Work has been under way on the proposed DASE (DTV Application Software Environment) standard for more than two years. DASE would govern a layer of software in digital TV receivers that would allow broadcasters to transmit ancillary data and have it displayed in a consistent way. Applications could include offering statistics along with a football game or adding exit-poll data to live election coverage.

Such applications are already being offered by broadcast networks today in a "two-box" mode through a combination of Internet content shown on PCs and traditional television programming (see story, page 40). But DASE would enable such functionality on one digital TV screen as part of a "lean-back" interactive TV experience.

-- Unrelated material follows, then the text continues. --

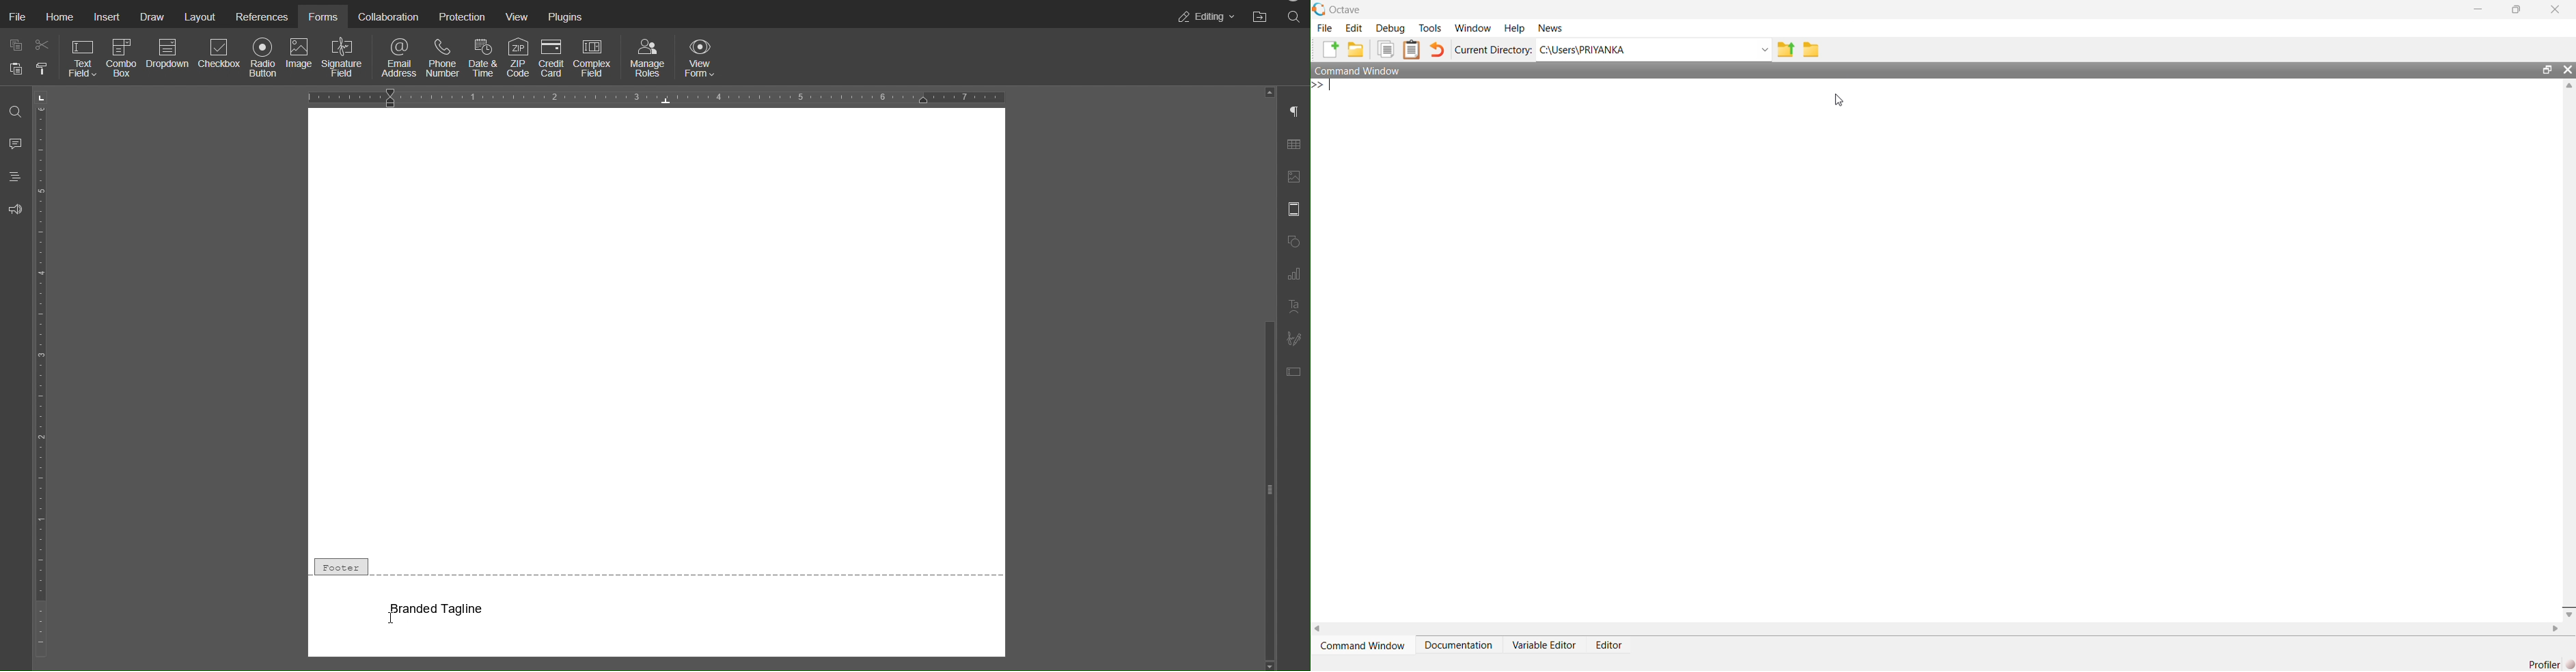  Describe the element at coordinates (1655, 50) in the screenshot. I see `C:\Users\PRIYANKA` at that location.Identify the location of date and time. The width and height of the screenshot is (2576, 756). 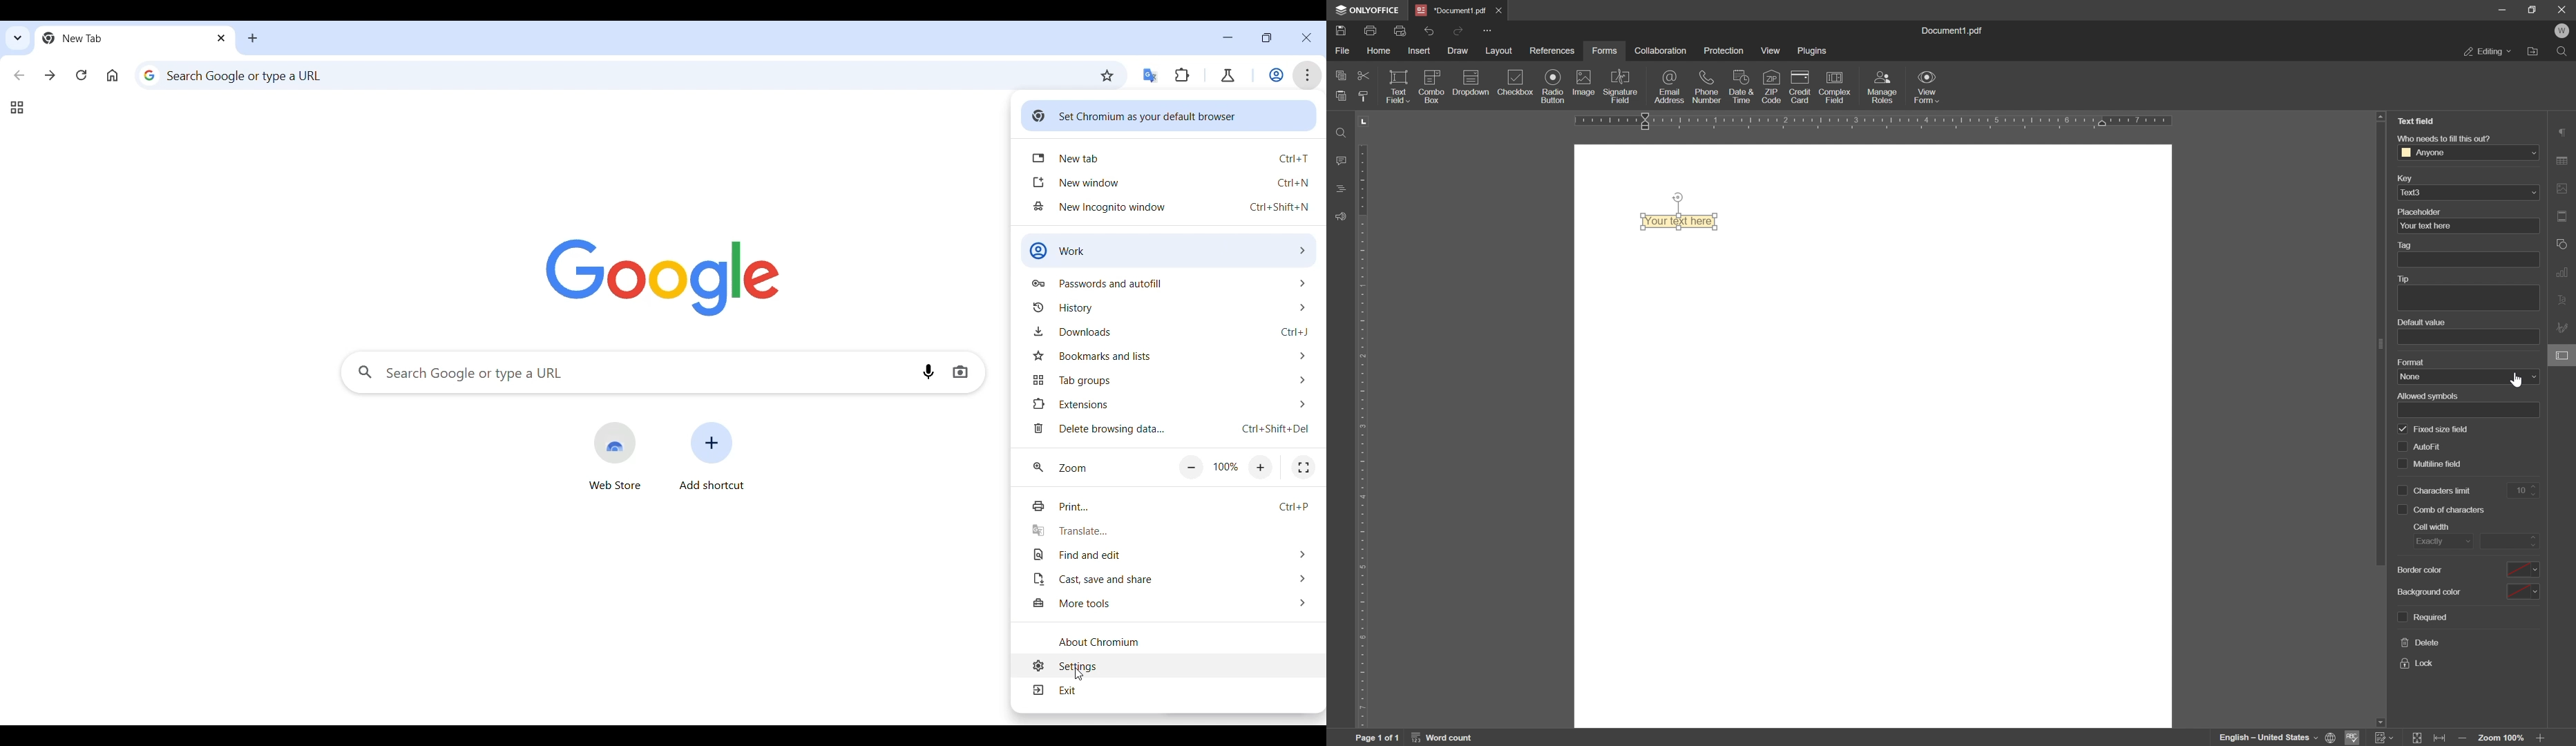
(1741, 87).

The standard is distinct from the ATSC data-broadcasting standard ratified in July. That standard, known as S13, defines protocols for how broadcasters insert data into their 19.4 Mb/s digital streams. The standard is agnostic as to content and applies equally to sending nonprogramming-related data to PCs, as proposed by Geocast and iBlast, as to broadcasting enhanced content to digital television sets.

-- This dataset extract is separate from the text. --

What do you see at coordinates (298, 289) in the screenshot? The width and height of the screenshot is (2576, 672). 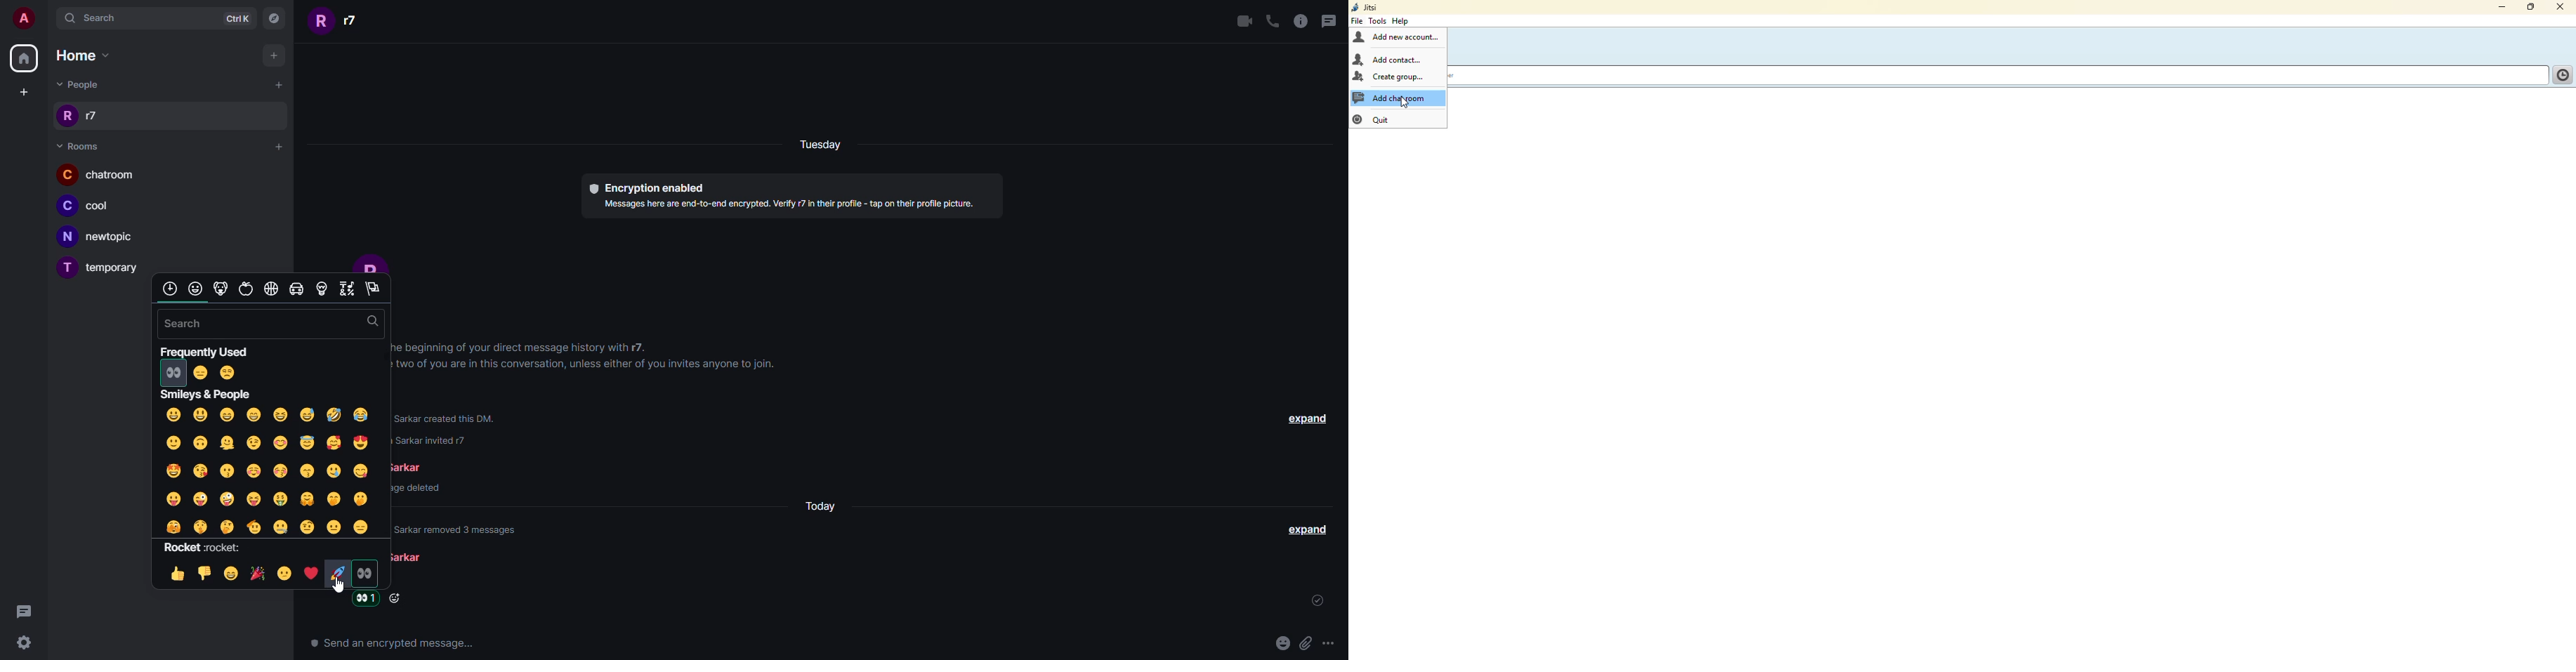 I see `category` at bounding box center [298, 289].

"DASE determines the kind of content that you can transmit and the middleware in the receivers," explains ATSC Executive Director Mark Richer. "We want it to be defined just enough so the content can be received and processed properly. Manufacturers can still choose the hardware and the operating system they want."

The technology-specialists group that is developing DASE (known within the ATSC as T3/S17) has been holding frequent meetings and is "progressing along very well," says Richer. He expects that the standard, which currently comprises about six separate documents, will be balloted at the technical-group level by the end of the year. If it passes that step, DASE will be presented to the general ATSC membership in early 2001 for a six-week balloting process. The key parts of the standard could be formalized by NAB 2001, says Richer. Other sources say that time frame is overly optimistic and predict the standard won't near completion until summer 2001.

The latest DASE development adds support for applications based on the HTML programming language (and the related XHTML and XML languages) as well as for those using the more complex Java programming language. Such HTML-based applications, known within DASE as "declarative applications" compared with Java-based "procedural applications," should make it easier for broadcasters to create interactive content.

"The DASE technical committee wanted to use the technology created for the Internet by WC3 [the World Wide Web Consortium] as a means of creating interactive television content," says Dr. Glenn Adams, Gemstar-TV Guide International's systems architect for digital television and the primary author of the declarative-applications component in DASE. "Typical graphics designers are not Java coders, but they know how to create content with their tools and then output them to XHTML. If a creative enhancement is based on Java, then you need a staff of programmers. With Java-based programming, you can do a lot more with the box, but it has a higher cost. So we needed both types of content, Java and Web-like, and an environment to support that."

Whereas Java is good for complex applications like creating an electronic-program guide, putting a small logo bug on the screen or displaying player statistics is "real easy to do with HTML," says Mike Dolan, a consultant for DirecTV and an active DASE participant. "There's a class of problems where it's really obvious which one you would choose."

The inclusion of declarative applications in DASE should make it easier for PBS to repurpose its extensive Web content for DTV, says PBS Chief Technology Officer John Tollefson. "The basic dilemma we find ourselves in is attempting to support a standard that will allow the use of existing content authored in HTML, while still allowing future applications that are much richer."

But don't expect enhanced applications to reach DTV sets anytime soon. Even if DASE is ratified this spring, a DASE-enabled DTV set wouldn't hit store shelves until 2002 at the earliest, says Ed Milbourn, manager of advanced television planning for Thomson Consumer Electronics. "Before it's commercialized, we have to make sure it works as advertised."

In the meantime, Thomson will wait to see how the DASE standard evolves before it "puts a whole bunch of code" which may not be used into a digital TV set.

"Anticipating something like that can cost a lot of money," says Milbourn.